··· Material for the task ···
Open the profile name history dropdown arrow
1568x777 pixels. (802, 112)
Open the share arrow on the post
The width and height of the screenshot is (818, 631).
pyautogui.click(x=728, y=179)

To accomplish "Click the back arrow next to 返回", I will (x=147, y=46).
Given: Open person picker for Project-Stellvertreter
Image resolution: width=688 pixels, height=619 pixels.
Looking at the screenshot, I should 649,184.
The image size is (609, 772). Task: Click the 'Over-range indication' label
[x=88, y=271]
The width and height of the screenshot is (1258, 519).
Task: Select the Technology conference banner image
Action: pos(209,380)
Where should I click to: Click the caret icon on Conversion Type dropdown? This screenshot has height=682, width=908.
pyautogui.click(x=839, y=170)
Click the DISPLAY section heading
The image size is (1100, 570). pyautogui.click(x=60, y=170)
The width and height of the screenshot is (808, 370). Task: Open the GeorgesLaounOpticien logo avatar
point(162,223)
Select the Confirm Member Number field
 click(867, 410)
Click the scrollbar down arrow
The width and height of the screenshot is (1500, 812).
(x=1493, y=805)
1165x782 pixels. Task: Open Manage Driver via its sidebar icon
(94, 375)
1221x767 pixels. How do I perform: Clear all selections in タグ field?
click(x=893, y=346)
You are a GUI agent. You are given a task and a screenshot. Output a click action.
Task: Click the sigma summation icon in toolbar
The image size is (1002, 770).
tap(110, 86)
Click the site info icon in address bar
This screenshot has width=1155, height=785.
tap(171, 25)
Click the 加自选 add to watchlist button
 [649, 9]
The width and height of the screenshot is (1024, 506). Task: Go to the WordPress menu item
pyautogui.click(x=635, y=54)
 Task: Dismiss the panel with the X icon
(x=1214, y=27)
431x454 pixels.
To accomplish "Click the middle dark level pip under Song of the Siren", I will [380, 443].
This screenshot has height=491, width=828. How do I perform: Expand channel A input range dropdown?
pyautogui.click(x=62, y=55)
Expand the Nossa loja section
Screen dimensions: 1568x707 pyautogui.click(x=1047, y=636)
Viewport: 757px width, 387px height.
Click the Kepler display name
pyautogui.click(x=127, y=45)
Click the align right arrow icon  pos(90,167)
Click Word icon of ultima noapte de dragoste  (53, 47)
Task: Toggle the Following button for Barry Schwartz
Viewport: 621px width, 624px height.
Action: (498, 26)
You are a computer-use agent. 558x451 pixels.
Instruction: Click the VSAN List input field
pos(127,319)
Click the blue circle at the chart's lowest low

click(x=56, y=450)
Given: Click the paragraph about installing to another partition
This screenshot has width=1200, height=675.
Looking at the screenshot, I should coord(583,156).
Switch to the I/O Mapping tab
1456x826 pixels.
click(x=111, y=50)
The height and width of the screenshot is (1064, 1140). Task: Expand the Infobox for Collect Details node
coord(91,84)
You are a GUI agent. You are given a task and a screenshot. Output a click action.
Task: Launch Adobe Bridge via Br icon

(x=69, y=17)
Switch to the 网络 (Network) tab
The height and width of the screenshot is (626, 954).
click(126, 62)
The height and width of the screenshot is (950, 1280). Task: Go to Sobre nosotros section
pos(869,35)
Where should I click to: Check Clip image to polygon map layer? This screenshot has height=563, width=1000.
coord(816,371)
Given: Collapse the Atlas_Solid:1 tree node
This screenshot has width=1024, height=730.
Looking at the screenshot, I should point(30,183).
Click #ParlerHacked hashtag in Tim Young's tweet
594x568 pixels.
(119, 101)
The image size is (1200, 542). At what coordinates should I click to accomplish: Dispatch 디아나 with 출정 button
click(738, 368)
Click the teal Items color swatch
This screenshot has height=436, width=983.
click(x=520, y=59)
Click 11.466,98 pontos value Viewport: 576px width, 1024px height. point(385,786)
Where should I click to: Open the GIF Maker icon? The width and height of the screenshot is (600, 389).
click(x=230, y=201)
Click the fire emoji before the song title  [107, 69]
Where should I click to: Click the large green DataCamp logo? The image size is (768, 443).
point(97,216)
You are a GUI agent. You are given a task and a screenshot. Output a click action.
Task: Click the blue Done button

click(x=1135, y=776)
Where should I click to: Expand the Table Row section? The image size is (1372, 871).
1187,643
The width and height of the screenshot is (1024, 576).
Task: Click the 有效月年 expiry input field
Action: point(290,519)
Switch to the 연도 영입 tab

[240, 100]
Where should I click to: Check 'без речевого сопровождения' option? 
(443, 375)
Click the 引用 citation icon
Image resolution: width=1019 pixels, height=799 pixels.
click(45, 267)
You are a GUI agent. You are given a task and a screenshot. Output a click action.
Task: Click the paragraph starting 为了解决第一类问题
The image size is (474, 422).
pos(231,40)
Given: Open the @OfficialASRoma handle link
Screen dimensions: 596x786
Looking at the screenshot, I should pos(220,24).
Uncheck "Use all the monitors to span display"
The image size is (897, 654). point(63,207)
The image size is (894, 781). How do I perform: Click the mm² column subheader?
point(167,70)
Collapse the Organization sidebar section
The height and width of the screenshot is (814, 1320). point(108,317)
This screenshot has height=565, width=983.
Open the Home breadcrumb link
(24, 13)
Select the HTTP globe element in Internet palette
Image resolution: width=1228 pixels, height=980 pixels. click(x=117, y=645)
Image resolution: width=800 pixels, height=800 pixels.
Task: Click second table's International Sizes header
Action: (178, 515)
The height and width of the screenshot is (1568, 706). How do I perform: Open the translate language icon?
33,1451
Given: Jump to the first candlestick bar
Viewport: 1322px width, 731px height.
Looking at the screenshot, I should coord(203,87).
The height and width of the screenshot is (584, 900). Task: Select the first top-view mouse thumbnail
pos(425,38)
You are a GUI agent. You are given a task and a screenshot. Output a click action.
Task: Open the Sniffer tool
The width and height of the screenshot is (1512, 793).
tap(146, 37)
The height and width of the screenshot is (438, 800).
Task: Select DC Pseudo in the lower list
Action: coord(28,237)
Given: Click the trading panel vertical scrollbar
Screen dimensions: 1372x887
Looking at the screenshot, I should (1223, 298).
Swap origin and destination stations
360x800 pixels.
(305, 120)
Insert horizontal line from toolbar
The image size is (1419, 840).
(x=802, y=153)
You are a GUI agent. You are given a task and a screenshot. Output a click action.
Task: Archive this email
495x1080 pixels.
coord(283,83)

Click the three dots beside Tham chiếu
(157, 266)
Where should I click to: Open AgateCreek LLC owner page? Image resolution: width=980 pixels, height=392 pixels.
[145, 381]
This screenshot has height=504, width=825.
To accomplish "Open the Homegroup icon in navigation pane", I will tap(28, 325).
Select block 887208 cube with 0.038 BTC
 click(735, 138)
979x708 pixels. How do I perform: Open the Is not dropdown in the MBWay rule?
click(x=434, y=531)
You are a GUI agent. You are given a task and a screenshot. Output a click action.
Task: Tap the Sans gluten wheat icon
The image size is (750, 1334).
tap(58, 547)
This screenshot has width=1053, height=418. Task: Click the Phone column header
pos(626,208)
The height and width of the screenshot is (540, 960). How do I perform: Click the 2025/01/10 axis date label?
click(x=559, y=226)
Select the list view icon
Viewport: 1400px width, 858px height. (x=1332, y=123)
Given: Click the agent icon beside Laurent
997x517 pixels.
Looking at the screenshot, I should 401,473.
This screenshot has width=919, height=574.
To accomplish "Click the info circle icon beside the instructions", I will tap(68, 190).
···
The entries above need to be transcribed with no differences at all.

Open the profile name history dropdown arrow
1568x777 pixels. (802, 112)
Open the share arrow on the post
The width and height of the screenshot is (818, 631).
pyautogui.click(x=728, y=179)

To accomplish "Click the back arrow next to 返回", I will (x=147, y=46).
Given: Open person picker for Project-Stellvertreter
Image resolution: width=688 pixels, height=619 pixels.
Looking at the screenshot, I should 649,184.
The image size is (609, 772). Task: Click the 'Over-range indication' label
[x=88, y=271]
The width and height of the screenshot is (1258, 519).
Task: Select the Technology conference banner image
Action: pos(209,380)
Where should I click to: Click the caret icon on Conversion Type dropdown? This screenshot has height=682, width=908.
pyautogui.click(x=839, y=170)
Click the DISPLAY section heading
The image size is (1100, 570). pyautogui.click(x=60, y=170)
The width and height of the screenshot is (808, 370). Task: Open the GeorgesLaounOpticien logo avatar
point(162,223)
Select the Confirm Member Number field
 click(867, 410)
Click the scrollbar down arrow
The width and height of the screenshot is (1500, 812).
(x=1493, y=805)
1165x782 pixels. Task: Open Manage Driver via its sidebar icon
(94, 375)
1221x767 pixels. How do I perform: Clear all selections in タグ field?
click(x=893, y=346)
You are a GUI agent. You are given a task and a screenshot. Output a click action.
Task: Click the sigma summation icon in toolbar
The image size is (1002, 770).
tap(110, 86)
Click the site info icon in address bar
This screenshot has width=1155, height=785.
tap(171, 25)
Click the 加自选 add to watchlist button
 [649, 9]
The width and height of the screenshot is (1024, 506). Task: Go to the WordPress menu item
pyautogui.click(x=635, y=54)
 Task: Dismiss the panel with the X icon
(x=1214, y=27)
431x454 pixels.
To accomplish "Click the middle dark level pip under Song of the Siren", I will [380, 443].
This screenshot has height=491, width=828. How do I perform: Expand channel A input range dropdown?
pyautogui.click(x=62, y=55)
Expand the Nossa loja section
Screen dimensions: 1568x707 pyautogui.click(x=1047, y=636)
Viewport: 757px width, 387px height.
Click the Kepler display name
pyautogui.click(x=127, y=45)
Click the align right arrow icon  pos(90,167)
Click Word icon of ultima noapte de dragoste  (53, 47)
Task: Toggle the Following button for Barry Schwartz
Viewport: 621px width, 624px height.
Action: (498, 26)
You are a computer-use agent. 558x451 pixels.
Instruction: Click the VSAN List input field
pos(127,319)
Click the blue circle at the chart's lowest low

click(x=56, y=450)
Given: Click the paragraph about installing to another partition
This screenshot has width=1200, height=675.
Looking at the screenshot, I should coord(583,156).
Switch to the I/O Mapping tab
1456x826 pixels.
click(x=111, y=50)
The height and width of the screenshot is (1064, 1140). Task: Expand the Infobox for Collect Details node
coord(91,84)
You are a GUI agent. You are given a task and a screenshot. Output a click action.
Task: Launch Adobe Bridge via Br icon

(x=69, y=17)
Switch to the 网络 (Network) tab
The height and width of the screenshot is (626, 954).
click(126, 62)
The height and width of the screenshot is (950, 1280). Task: Go to Sobre nosotros section
pos(869,35)
Where should I click to: Check Clip image to polygon map layer? This screenshot has height=563, width=1000.
coord(816,371)
Given: Collapse the Atlas_Solid:1 tree node
This screenshot has width=1024, height=730.
Looking at the screenshot, I should point(30,183).
Click #ParlerHacked hashtag in Tim Young's tweet
594x568 pixels.
(119, 101)
The image size is (1200, 542). At what coordinates should I click to accomplish: Dispatch 디아나 with 출정 button
click(738, 368)
Click the teal Items color swatch
This screenshot has height=436, width=983.
click(x=520, y=59)
Click 11.466,98 pontos value Viewport: 576px width, 1024px height. point(385,786)
Where should I click to: Open the GIF Maker icon? The width and height of the screenshot is (600, 389).
click(x=230, y=201)
Click the fire emoji before the song title  [107, 69]
Where should I click to: Click the large green DataCamp logo? The image size is (768, 443).
point(97,216)
You are a GUI agent. You are given a task and a screenshot. Output a click action.
Task: Click the blue Done button

click(x=1135, y=776)
Where should I click to: Expand the Table Row section? The image size is (1372, 871).
1187,643
The width and height of the screenshot is (1024, 576).
Task: Click the 有效月年 expiry input field
Action: point(290,519)
Switch to the 연도 영입 tab

[240, 100]
Where should I click to: Check 'без речевого сопровождения' option? 
(443, 375)
Click the 引用 citation icon
Image resolution: width=1019 pixels, height=799 pixels.
click(45, 267)
You are a GUI agent. You are given a task and a screenshot. Output a click action.
Task: Click the paragraph starting 为了解决第一类问题
The image size is (474, 422).
pos(231,40)
Given: Open the @OfficialASRoma handle link
Screen dimensions: 596x786
Looking at the screenshot, I should pos(220,24).
Uncheck "Use all the monitors to span display"
The image size is (897, 654). point(63,207)
The image size is (894, 781). How do I perform: Click the mm² column subheader?
point(167,70)
Collapse the Organization sidebar section
The height and width of the screenshot is (814, 1320). point(108,317)
This screenshot has height=565, width=983.
Open the Home breadcrumb link
(24, 13)
Select the HTTP globe element in Internet palette
Image resolution: width=1228 pixels, height=980 pixels. click(x=117, y=645)
Image resolution: width=800 pixels, height=800 pixels.
Task: Click second table's International Sizes header
Action: (178, 515)
The height and width of the screenshot is (1568, 706). How do I perform: Open the translate language icon?
33,1451
Given: Jump to the first candlestick bar
Viewport: 1322px width, 731px height.
Looking at the screenshot, I should coord(203,87).
The height and width of the screenshot is (584, 900). Task: Select the first top-view mouse thumbnail
pos(425,38)
You are a GUI agent. You are given a task and a screenshot. Output a click action.
Task: Open the Sniffer tool
The width and height of the screenshot is (1512, 793).
tap(146, 37)
The height and width of the screenshot is (438, 800).
Task: Select DC Pseudo in the lower list
Action: coord(28,237)
Given: Click the trading panel vertical scrollbar
Screen dimensions: 1372x887
Looking at the screenshot, I should (1223, 298).
Swap origin and destination stations
360x800 pixels.
(305, 120)
Insert horizontal line from toolbar
The image size is (1419, 840).
(x=802, y=153)
You are a GUI agent. You are given a task and a screenshot. Output a click action.
Task: Archive this email
495x1080 pixels.
coord(283,83)

Click the three dots beside Tham chiếu
(157, 266)
Where should I click to: Open AgateCreek LLC owner page? Image resolution: width=980 pixels, height=392 pixels.
[145, 381]
This screenshot has height=504, width=825.
To accomplish "Open the Homegroup icon in navigation pane", I will tap(28, 325).
Select block 887208 cube with 0.038 BTC
 click(735, 138)
979x708 pixels. How do I perform: Open the Is not dropdown in the MBWay rule?
click(x=434, y=531)
You are a GUI agent. You are given a task and a screenshot. Output a click action.
Task: Tap the Sans gluten wheat icon
The image size is (750, 1334).
tap(58, 547)
This screenshot has width=1053, height=418. Task: Click the Phone column header
pos(626,208)
The height and width of the screenshot is (540, 960). How do I perform: Click the 2025/01/10 axis date label?
click(x=559, y=226)
Select the list view icon
Viewport: 1400px width, 858px height. (x=1332, y=123)
Given: Click the agent icon beside Laurent
997x517 pixels.
Looking at the screenshot, I should 401,473.
This screenshot has width=919, height=574.
To accomplish "Click the info circle icon beside the instructions", I will tap(68, 190).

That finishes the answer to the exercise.